Poutine ne compte pas organiser une révolution dans l'appareil d'Etat. Un tour de vis brutal pourrait provoquer une agitation politique susceptible de déstabiliser le pays pour longtemps. En outre, les démarches révolutionnaires exigeront la création d'un organe ou de structures constituées de personnes sans compromis, impitoyables et sans aucun lien avec le système, dépendant uniquement du président. On ignore où il serait possible de recruter à grande échelle de telles personnes, et ce qui garantira qu'elles seront totalement honnêtes et incorruptibles. Adopter de telles mesures signifie prendre un risque politique considérable, sans aucune certitude que vous ne serez pas victime d'une conspiration. Le président Poutine a choisi un chemin différent, la voie du compromis ; c'est peut-être la plus fiable.

Le président envoie à la « nomenklatura » un message très clair : les règles ont changé, la permissivité passée basée sur le contrat tacite « permission de voler contre loyauté politique » a vécu. En outre, chacun obtiendra une chance et du temps pour s'adapter aux nouvelles circonstances. Le refus de jouer selon les nouvelles règles se traduira non par le peloton d'exécution, mais uniquement par un limogeage, une possibilité de sortir de la fonction publique pour s'adonner à une autre activité.

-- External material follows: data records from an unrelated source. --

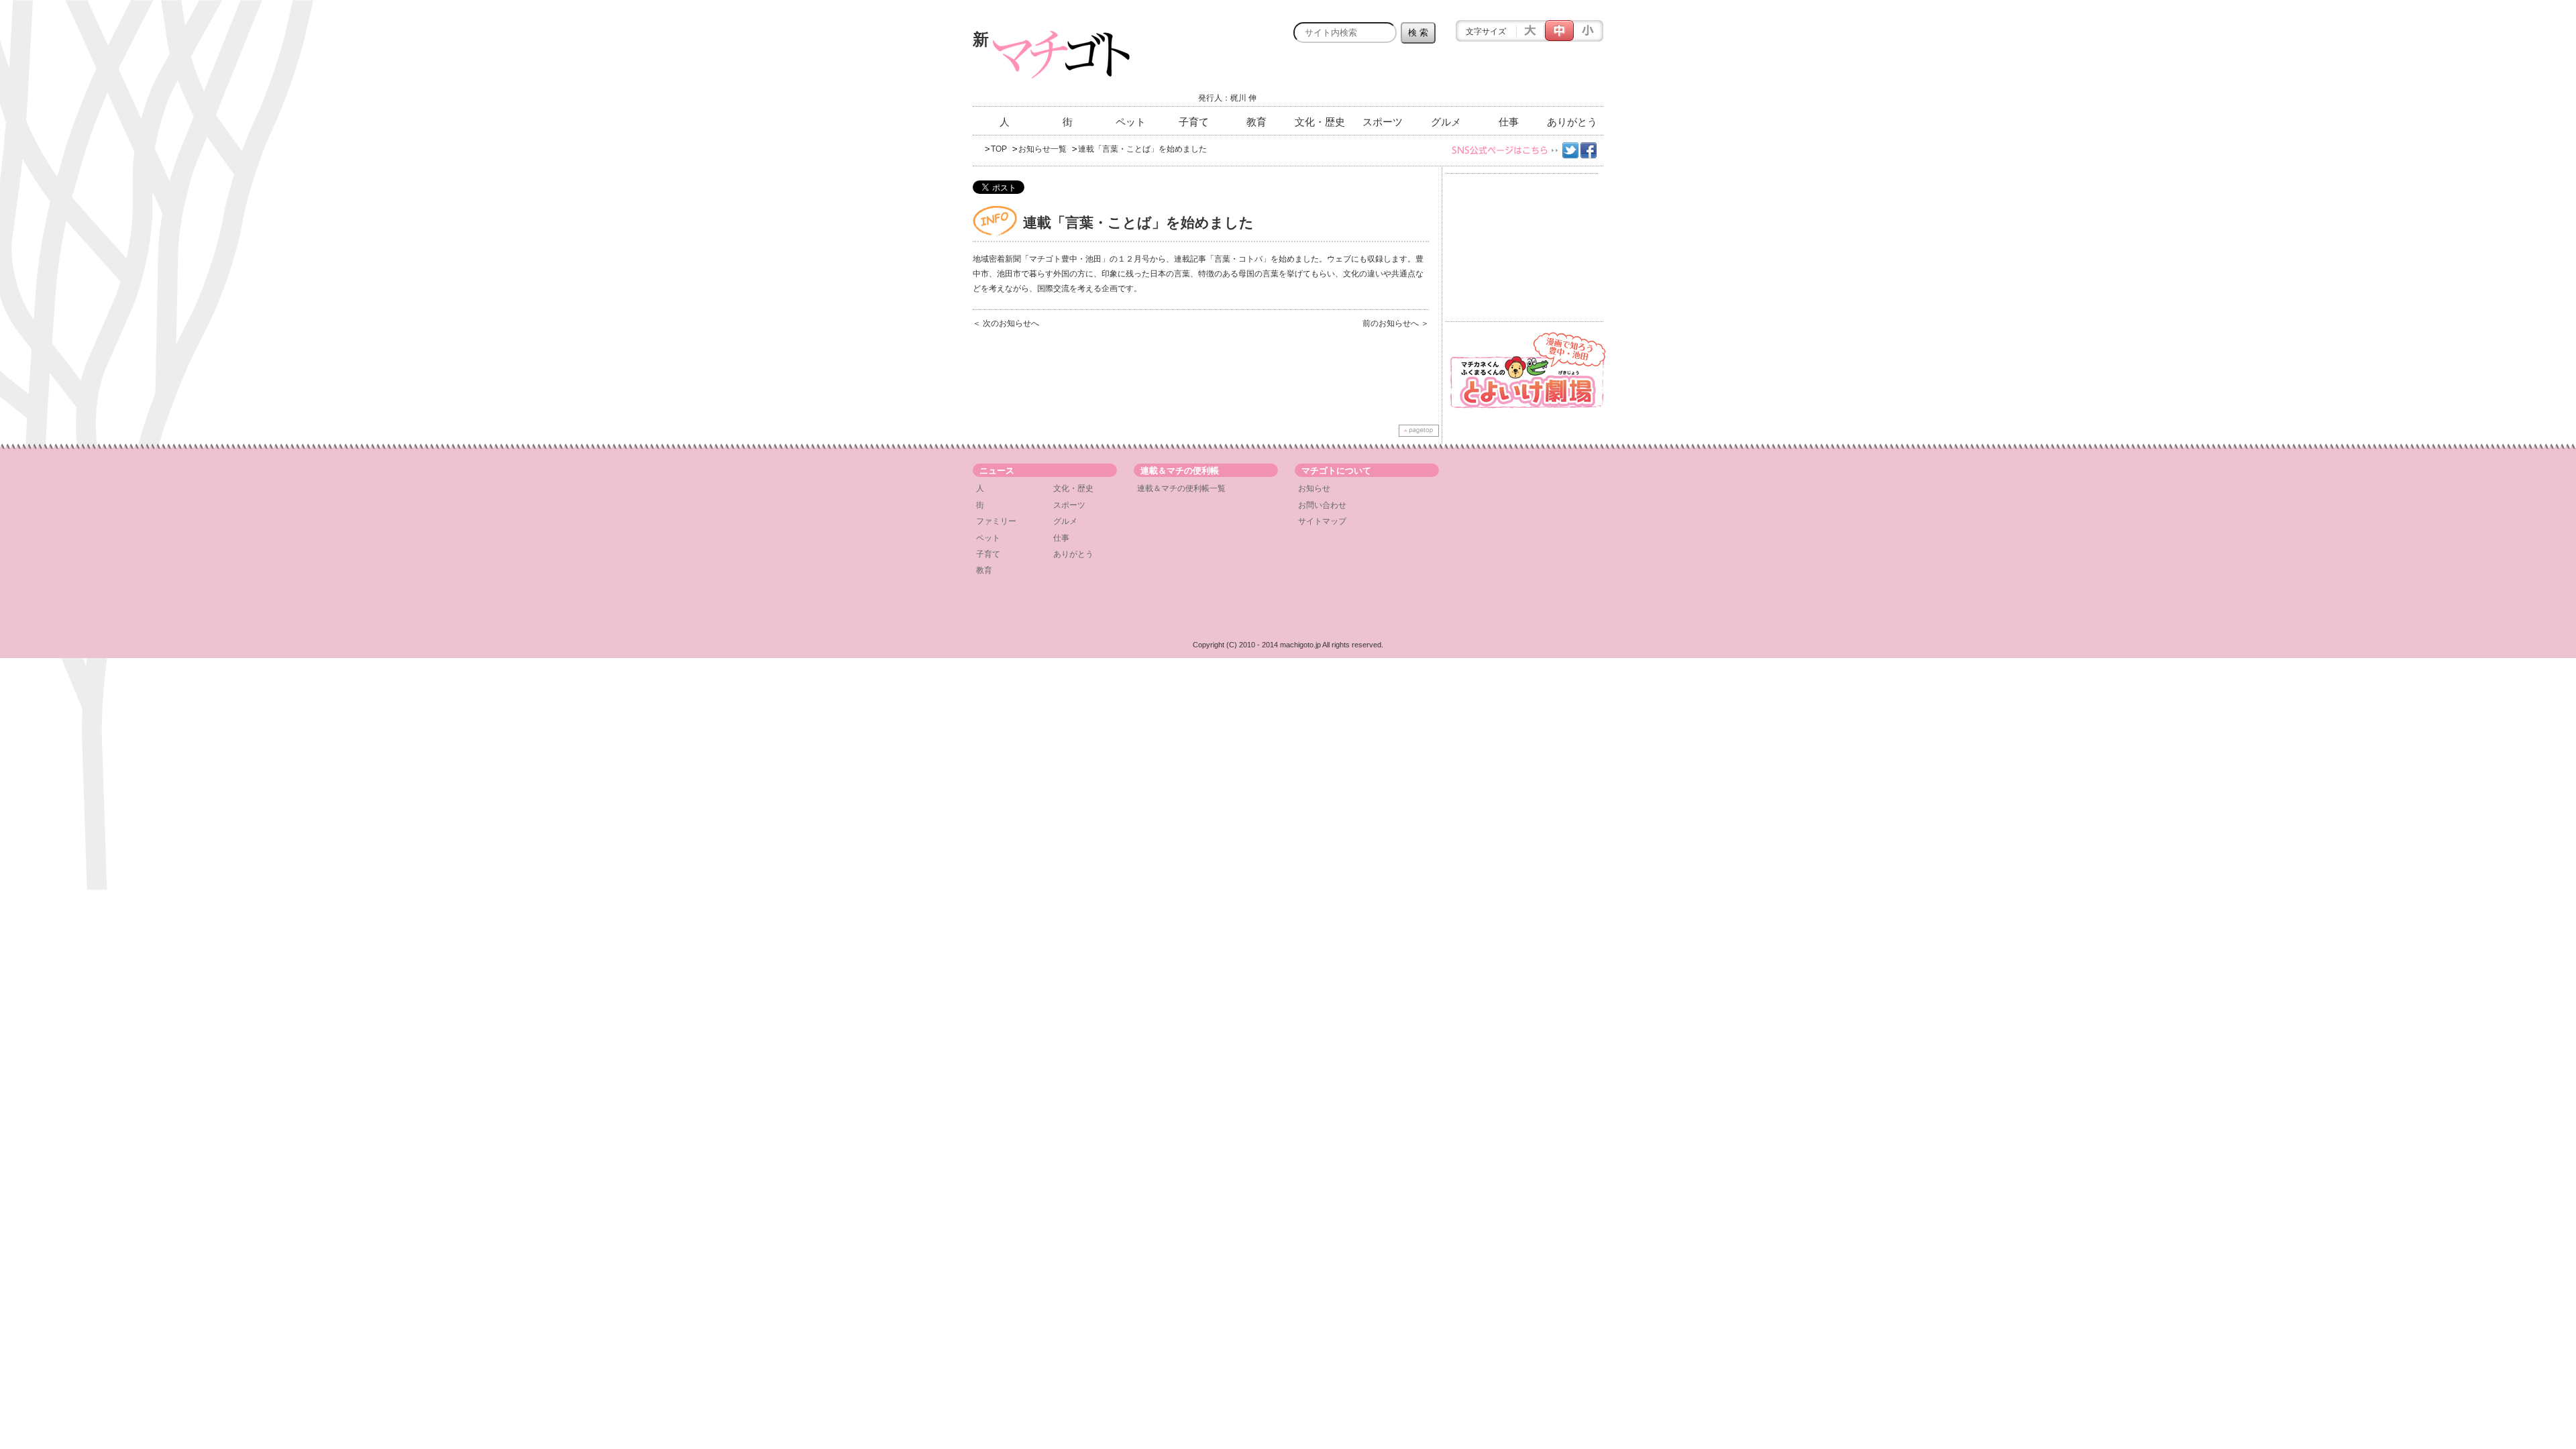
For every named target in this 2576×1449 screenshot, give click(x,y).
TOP (999, 149)
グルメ (1446, 121)
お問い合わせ (1322, 505)
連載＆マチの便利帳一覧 (1181, 488)
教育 (1256, 121)
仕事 (1509, 121)
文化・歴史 (1320, 121)
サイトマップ (1322, 521)
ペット (1131, 121)
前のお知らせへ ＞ (1395, 323)
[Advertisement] (1446, 78)
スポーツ (1382, 121)
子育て (1194, 121)
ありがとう (1572, 121)
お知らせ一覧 (1042, 149)
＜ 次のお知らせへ (1006, 323)
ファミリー (996, 521)
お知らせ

Même si, comme le prévoient les sceptiques, la loi fonctionnera au départ de manière sélective (c'est l'opinion de 41% des Russes interrogés par le Centre Lévada), il s'agit d'un pas dans la bonne direction. Après l'apparition des premières victimes, les fonctionnaires commenceront à craindre que personne dans ce nouveau contexte ne soit à l'abri de sanctions pénales, et redouteront d'être les prochains sur la liste. Il est également important que la société elle-même soit encouragée à participer à la détection de la corruption. La récente série de démissions retentissantes de députés et de sénateurs après la publication de révélations sur Internet montre que de telles démarches ont cessé d'être inutiles. Le chef de l'administration présidentielle Sergueï Ivanov a déjà déclaré que ceux qui dénoncent des faits de corruption pourront compter sur la protection du gouvernement. On lance ainsi un mécanisme grâce auquel les subordonnés directs d'un chef corrompu pourront cesser de craindre des représailles.

En réalité, le principal mécanisme de lutte contre la corruption est l'activité de la société. Si cette dernière croit dans le sérieux des intentions de l'État, et les soutient non seulement en paroles mais aussi en actes, le succès de cette lutte sera tôt ou tard assuré.

Gueorgui Bovt est analyste politique.